Planning is something that I love to do. I enjoy the thought process of developing a plan from beginning to end. But often time, lost in all of the thoughts and all of the hashing out of details, lies the unfortunate wake of inaction. And then the frustration of not reaching a goal.
When planning our RV journeys, I often feel that pride of accomplishment and that immediate gratification of a location or event checked off the list. Once the plan rolls into action, it’s a beautiful thing! And now being on the road, I’ve learned to roll with the crazy and not get upset when things don’t go exactly as planned. But, once the plan becomes action, it’s an amazing feeling of satisfaction.
But then there’s the desire to grow a business and work my husband out of his corporate career. The dream to own a successful online business and create something bigger than myself. A dream to create a community of passionate souls who desire to pursue More Better Days. I desire deeply to find that homeschool plan and curriculum that just fits and falls into place and I desire to become just a little more than I am today. And the goal of being super organized and not so scatter-brained.
What’s stopping all that action? The plan is in place, so just start doing something already! The end goal is there and all the steps laid out; however, the steps can seem overwhelming. The voice inside my head so often spurs me to action. And yet there is some strange opposing force that just comes in and blocks it. So often, there’s fear of failure. Maybe it’s even the fear of success. Succeeding at something bigger than what I imagined. Or it’s just that maybe there’s too many details. Too much involved in getting the plan off the ground.

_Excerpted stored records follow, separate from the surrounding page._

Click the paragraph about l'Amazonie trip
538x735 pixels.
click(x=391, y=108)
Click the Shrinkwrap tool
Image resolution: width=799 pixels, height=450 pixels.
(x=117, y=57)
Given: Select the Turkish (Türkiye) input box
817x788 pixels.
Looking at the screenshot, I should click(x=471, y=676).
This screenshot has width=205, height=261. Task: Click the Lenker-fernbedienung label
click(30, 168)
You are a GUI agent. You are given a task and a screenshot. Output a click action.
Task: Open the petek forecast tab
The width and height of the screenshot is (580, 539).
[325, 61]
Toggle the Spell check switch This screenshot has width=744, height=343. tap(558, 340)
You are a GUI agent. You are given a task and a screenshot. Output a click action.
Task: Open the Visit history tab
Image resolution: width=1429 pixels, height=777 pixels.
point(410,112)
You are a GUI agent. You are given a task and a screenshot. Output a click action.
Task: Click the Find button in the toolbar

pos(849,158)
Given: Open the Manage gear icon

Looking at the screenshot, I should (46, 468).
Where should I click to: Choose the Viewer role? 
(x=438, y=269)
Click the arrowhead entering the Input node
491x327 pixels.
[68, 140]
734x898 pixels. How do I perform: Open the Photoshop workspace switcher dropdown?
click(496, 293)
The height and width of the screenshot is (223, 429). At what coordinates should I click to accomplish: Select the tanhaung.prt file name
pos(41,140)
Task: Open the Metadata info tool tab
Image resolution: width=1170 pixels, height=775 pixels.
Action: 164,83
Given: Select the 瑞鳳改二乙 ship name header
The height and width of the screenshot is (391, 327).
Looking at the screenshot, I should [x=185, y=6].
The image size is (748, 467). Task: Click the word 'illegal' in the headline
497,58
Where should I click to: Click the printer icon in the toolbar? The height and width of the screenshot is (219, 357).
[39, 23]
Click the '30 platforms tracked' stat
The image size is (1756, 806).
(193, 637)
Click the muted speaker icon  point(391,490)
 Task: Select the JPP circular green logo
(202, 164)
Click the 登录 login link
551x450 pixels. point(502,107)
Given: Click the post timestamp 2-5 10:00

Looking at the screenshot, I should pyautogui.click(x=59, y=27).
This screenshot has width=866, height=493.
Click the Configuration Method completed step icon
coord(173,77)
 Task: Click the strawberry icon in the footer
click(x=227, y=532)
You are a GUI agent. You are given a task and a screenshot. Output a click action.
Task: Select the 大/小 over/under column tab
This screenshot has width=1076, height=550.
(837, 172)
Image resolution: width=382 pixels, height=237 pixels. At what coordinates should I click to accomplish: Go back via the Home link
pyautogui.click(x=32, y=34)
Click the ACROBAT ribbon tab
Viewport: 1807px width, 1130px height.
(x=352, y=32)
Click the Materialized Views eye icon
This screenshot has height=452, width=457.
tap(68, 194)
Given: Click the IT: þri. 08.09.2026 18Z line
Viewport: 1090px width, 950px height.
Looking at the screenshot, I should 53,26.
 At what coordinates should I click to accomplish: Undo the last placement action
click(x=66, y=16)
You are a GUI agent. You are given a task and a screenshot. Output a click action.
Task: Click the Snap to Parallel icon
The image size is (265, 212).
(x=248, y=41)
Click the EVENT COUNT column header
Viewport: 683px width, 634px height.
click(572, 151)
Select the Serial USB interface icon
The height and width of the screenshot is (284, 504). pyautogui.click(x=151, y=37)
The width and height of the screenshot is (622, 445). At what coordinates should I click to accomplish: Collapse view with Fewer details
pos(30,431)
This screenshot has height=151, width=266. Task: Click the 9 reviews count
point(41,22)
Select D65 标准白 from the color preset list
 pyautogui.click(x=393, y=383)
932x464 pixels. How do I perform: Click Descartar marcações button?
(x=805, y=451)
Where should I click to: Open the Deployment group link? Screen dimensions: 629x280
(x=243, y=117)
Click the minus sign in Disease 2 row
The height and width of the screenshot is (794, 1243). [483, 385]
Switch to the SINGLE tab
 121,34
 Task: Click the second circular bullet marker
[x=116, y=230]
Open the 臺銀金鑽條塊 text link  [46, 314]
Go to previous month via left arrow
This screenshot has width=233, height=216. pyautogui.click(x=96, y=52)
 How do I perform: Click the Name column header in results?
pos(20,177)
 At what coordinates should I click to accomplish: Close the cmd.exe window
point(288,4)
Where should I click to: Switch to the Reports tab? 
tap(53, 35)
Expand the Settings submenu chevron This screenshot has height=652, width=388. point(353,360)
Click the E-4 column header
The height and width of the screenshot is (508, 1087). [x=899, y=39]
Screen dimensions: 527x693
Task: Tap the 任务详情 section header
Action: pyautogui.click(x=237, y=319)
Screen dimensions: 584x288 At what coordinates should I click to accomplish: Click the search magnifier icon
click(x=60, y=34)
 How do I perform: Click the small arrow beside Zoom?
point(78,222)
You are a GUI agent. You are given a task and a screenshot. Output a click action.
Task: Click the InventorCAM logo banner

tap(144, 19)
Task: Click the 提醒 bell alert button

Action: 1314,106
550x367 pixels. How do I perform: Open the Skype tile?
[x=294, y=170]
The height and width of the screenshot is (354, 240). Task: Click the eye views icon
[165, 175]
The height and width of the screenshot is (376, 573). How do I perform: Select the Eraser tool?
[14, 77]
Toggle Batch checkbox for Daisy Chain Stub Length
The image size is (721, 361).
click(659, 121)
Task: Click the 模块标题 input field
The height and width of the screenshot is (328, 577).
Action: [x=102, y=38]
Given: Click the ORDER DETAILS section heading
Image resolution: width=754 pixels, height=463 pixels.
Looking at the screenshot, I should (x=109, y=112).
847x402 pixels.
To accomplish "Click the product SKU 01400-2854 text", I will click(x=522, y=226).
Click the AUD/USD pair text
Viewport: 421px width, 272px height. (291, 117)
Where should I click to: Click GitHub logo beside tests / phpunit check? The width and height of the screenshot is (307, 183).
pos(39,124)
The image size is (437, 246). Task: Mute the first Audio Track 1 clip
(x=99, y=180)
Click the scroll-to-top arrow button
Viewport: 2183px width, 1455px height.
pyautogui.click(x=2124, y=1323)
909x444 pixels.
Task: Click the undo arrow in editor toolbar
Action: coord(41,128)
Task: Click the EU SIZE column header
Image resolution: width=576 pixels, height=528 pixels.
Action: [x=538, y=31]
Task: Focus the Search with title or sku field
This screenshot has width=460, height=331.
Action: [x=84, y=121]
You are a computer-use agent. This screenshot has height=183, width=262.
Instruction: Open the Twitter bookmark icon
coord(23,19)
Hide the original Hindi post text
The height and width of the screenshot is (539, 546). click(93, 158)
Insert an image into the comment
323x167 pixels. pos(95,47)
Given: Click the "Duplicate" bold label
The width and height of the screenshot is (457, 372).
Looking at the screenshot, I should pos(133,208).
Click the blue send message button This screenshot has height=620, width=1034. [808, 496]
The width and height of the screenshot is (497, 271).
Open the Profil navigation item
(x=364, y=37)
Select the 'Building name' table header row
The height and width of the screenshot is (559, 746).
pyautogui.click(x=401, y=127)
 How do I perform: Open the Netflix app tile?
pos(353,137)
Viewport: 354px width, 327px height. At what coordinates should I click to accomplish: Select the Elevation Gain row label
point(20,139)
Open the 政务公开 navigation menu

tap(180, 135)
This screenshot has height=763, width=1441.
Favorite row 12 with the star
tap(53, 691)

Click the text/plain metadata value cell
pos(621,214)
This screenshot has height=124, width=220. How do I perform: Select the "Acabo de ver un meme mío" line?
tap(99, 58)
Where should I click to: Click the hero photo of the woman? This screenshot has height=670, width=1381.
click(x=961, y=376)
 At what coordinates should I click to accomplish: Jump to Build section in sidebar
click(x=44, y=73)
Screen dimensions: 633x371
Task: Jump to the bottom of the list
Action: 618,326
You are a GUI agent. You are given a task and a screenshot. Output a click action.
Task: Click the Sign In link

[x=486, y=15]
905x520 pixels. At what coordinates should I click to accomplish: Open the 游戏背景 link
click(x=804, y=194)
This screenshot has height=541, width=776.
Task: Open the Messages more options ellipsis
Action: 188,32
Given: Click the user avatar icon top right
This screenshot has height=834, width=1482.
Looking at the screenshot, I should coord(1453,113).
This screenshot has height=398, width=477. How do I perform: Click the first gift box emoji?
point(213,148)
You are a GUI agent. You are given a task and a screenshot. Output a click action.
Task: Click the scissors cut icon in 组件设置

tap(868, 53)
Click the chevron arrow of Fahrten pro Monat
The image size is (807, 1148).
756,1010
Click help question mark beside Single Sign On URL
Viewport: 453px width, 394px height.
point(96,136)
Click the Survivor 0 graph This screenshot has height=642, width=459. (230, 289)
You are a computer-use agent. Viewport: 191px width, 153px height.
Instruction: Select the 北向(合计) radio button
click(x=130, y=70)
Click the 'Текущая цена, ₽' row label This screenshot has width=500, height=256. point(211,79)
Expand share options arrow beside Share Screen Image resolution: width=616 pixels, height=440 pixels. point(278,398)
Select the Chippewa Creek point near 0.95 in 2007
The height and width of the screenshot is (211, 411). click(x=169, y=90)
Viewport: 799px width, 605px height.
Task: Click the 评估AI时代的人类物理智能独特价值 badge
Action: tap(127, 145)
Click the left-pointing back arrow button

Or maybe those fears are simply the voice of reason keeping me from doing something incredibly stupid. But, those fears are often what keep me from moving outside of the safe space I’ve created and into the great unknown.
“But, you’ve already sold your home and started a journey that so many are too afraid to try. So, that means you should be able to do just about anything.” Yes and No. The person I was in my home is the same person that moved into a tiny RV and still carries some of the baggage from that life left behind. The voices of the “nots” the “can nots” the “have nots” and the “do nots.” Those voices still come in and haunt me at times.
When sitting alone in a new location where there isn’t a whole lot of people our age, I’m alone with my thoughts. Many times the new Valerie comes out with great ideas and ways to solve problems and the can do attitude comes out. Then there’s social media Val who is looking for affirmation from a new post or a new video. When that immediate gratification doesn’t come, those thoughts and fears come back from suburban Val. And then the cycle of negative speak and the waves of overwhelm come crashing down on the plans and the optimism that Valerie so dearly craves to hold on to.
When cleaning our tiny home for example, I get so overwhelmed and bogged down in the minutia of everything needing to be put away perfectly, that so often the entire house is about to fall apart because of lack of action. The plan I have to accomplish just the clutter or just the kitchen table gets lost in the ADD of finding each little nit picky detail and flitting and floating into a frenzy. And then it appears as if nothing has been done.
I am that same imperfect person that moved into this RV for this amazing journey and for these opportunities for growth. The RV Adventure Fairy does not come in and magically change those issues and those deep rooted thoughts that were a part of our suburban lifestyle. Moving into an RV is not running away from problems. In fact, the magnification lens on an RV is pretty much as tiny as you can get.
However, living in an RV and creating a new safe space to try new things is what makes this life so appealing. It’s the idea that you can create the life you want to lead instead of having it dictated to you by the “suburban norm.” It opens up possibilities that you didn’t have before.
It's time to take action! Once that plan is in place, I think it’s time to simplify the plan. Much like downsizing, by simplifying the plan itself, the steps become easier to take and action is possible. And then once that first action is taken and you begin to move away from that comfort zone, it’s time to take the smallest steps and create a simplified chain of steps that continues until long-term growth and change occurs.
I have to remind myself of a goal set when I was in my late 20’s. By the time I turned 30 I wanted so desperately to be healthy and fit and active. I decided to run a marathon. A full 26.2 mile marathon! This was no easy task as I was a little overweight and was a hard-working band director with little free time. It took a year to get into shape and then it took another year to train. I lost 40 pounds and ran almost daily. I ate better, I felt better and I was more fun to be around. It all started with one action.
I “snuffy luffied“ myself (as my husband would say) to the high school track and decided to run the straights and walk the curves. At least 3 times per week, I went up to that track and ran. That first lap was seemingly impossible; and yet there was an increased determination to continue. And then, much like Forrest Gump, I just kept running! That one action at the track, led to more small actions and those small actions led to one big reward… 26.2 Miles Completed.
It's time to review those positive outcomes and remember the simplicity on one little action. The planning that I love so much shouldn’t be the means or the end; but rather a framework that encourages those smaller steps. Instead of focusing on the end goal, it’s time to look at those plans one step at a time. And it’s time to step out and take that one action that leads to momentum.